## TASK TO COMPLETE
Recast the material as a two-column CSV with the headers text and answer. Give one row for each answer, pairing it with the text that comes before it, with every field in double quotes and its line breaks replaced by spaces, and leave out the pictures.

· · · · ·

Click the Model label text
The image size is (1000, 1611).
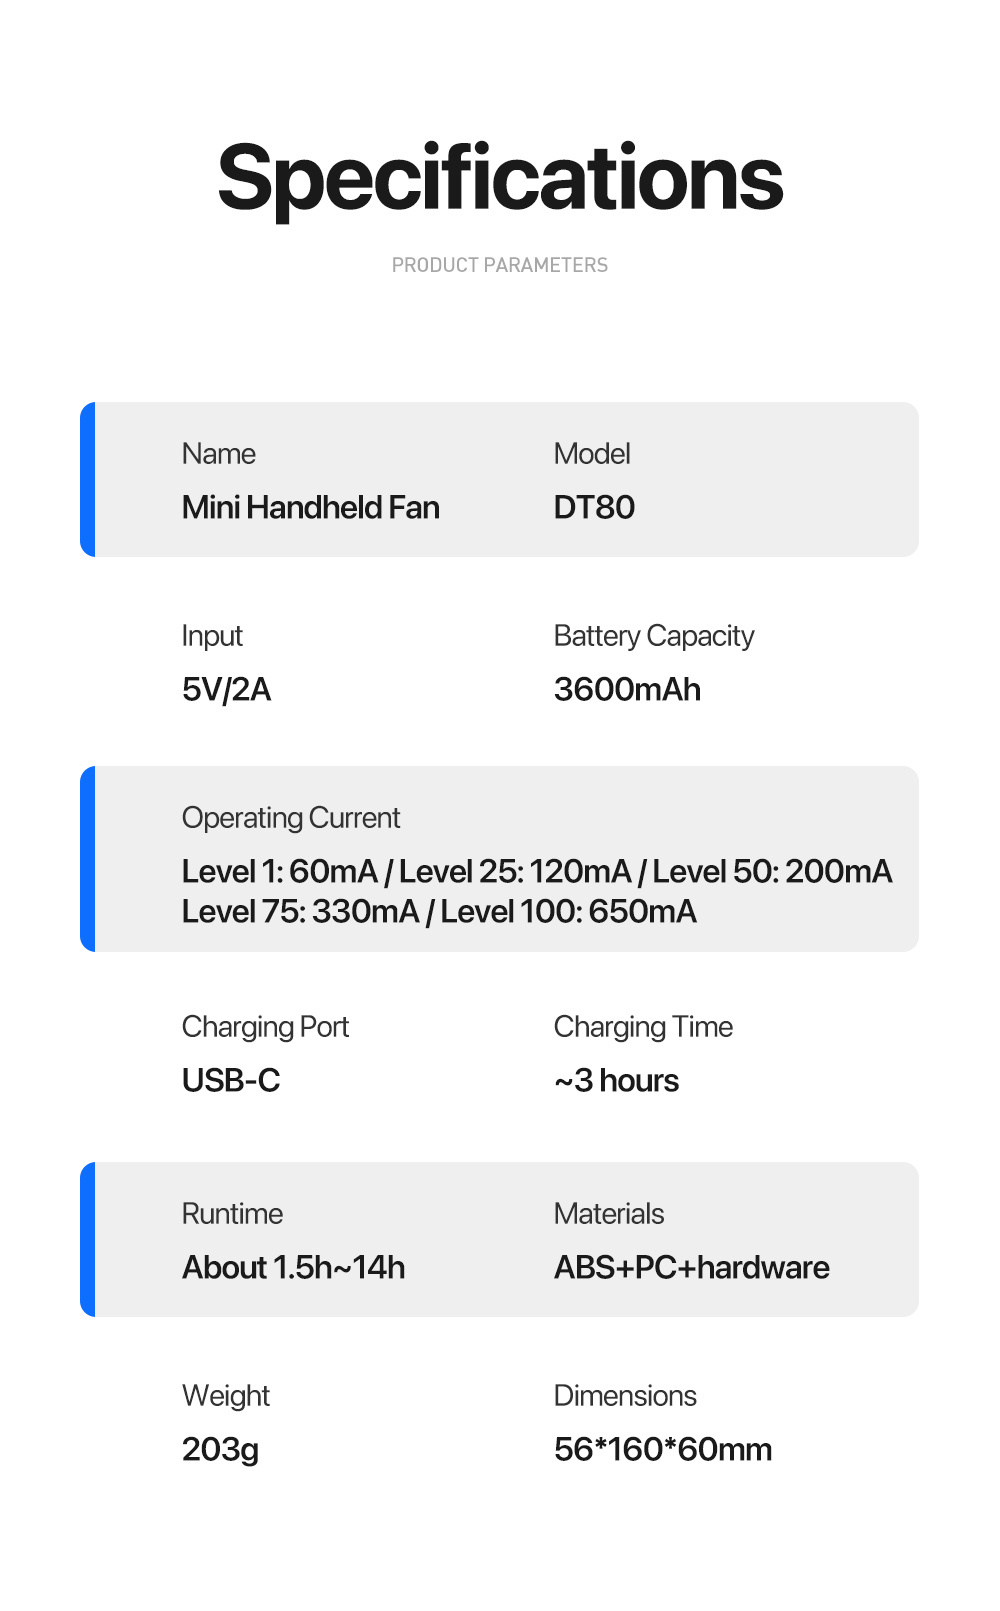click(x=592, y=454)
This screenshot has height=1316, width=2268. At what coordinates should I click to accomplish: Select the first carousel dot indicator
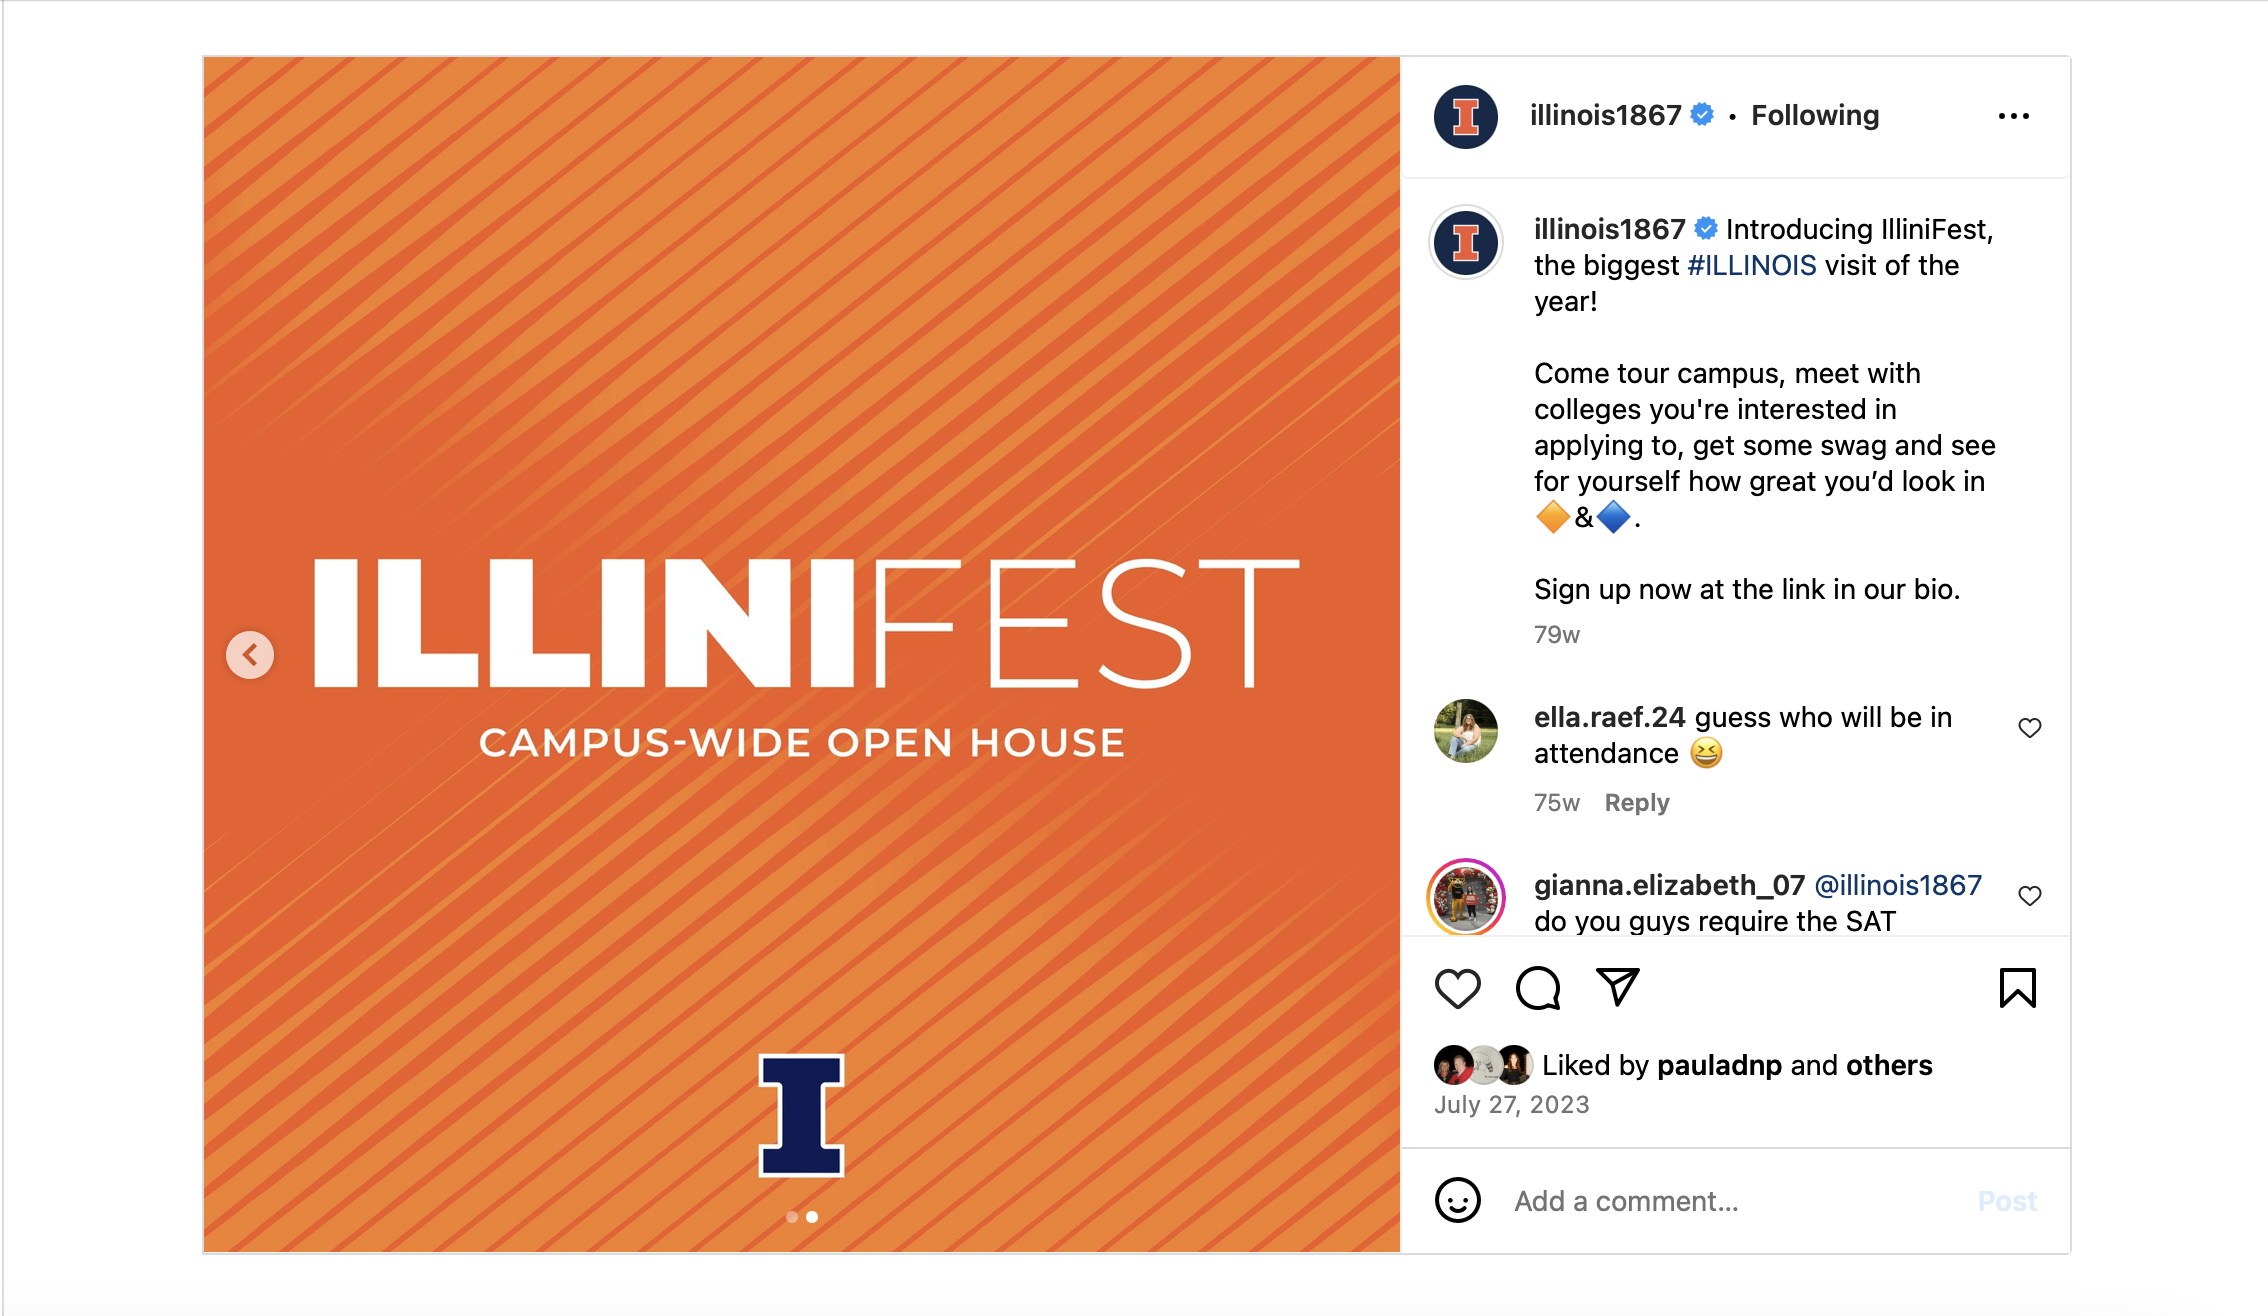point(792,1217)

· · · · ·

## TASK RESULT
text,answer
"Click the Model label text The image size is (1000, 1611).","click(x=592, y=454)"
"This screenshot has height=1316, width=2268. At what coordinates should I click to accomplish: Select the first carousel dot indicator","point(792,1217)"